### DOCUMENT EXTRACT
Begin

System Architecture
Database Table Abbreviations
- B - bedrijf
- BA - bedrijf_adres
- BIQ - bedrijf_index_queue
- BK - bedrijf_kvk
- BL - bedrijf_label
- BN - bedrijf_nieuw
- BT - bedrijf_taxonomie (SBI and rechtsvorm)
- BW - bedrijf_website
- BWQ - bedrijf_website_queue
- DH - datahunter_log
- L - label
- LR - label_relations
- N - netlist
- NM - netlist_match
- NR - netlist_record
- W - website
- WG - website_guesses
- WL - website_label
- WQ - website_queue
CRUD Operations with Database
- Spotbot Indexer: Reads BIQ | Writes timestamp to B
- DFE: Reads/Writes BW, BWQ, W, WG
- Datahunter: Reads WQ | Writes datahunter_date timestamp to W and NFS | Reads/Writes DH
- ML-API: Reads B, BA, BK, BW, W and from NFS | Writes WL, BL and to NFS
- ref_scrapers: Reads/Writes N, NR, NM, BL, W, BW, LR
Server Deployment (Ansible)
Servers managed: 7 servers with Ansible playbooks
albus - SOLR, Spotbot Indexer, dh_full (Datahunter instance)
hagrid - NFS (website scraped content and domain summaries)
hermione - Database (PostgreSQL)
luna - GitLab
ron - Web host (any page except "website") and QMODUS cronjobs
severus - ML-API, dh_fast (Datahunter instance), ref_scrapers, DFE, Web-ML orchestration
spotter - Ansible deployments, VPN

End

### SUPPLIED DATA
Begin

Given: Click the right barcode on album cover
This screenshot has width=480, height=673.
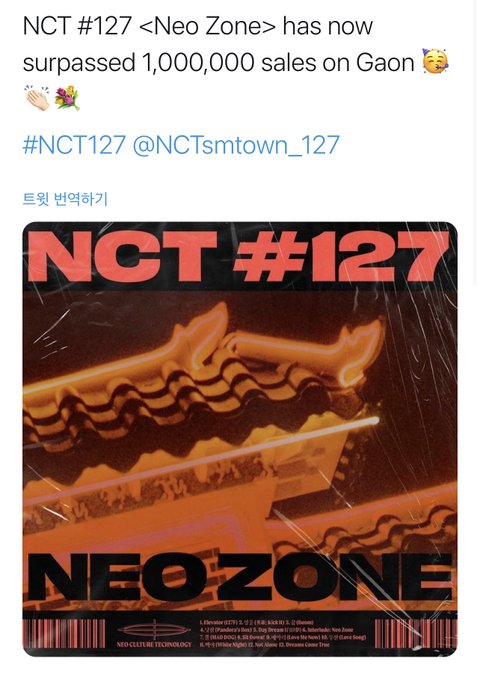Looking at the screenshot, I should point(413,634).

End

### INSTRUCTIONS TO FOLLOW
From the system architecture text, reproduce word for word the part that starts with "Servers managed: 7" and goes on through "and domain summaries)".

### FINAL ANSWER
Servers managed: 7 servers with Ansible playbooks
albus - SOLR, Spotbot Indexer, dh_full (Datahunter instance)
hagrid - NFS (website scraped content and domain summaries)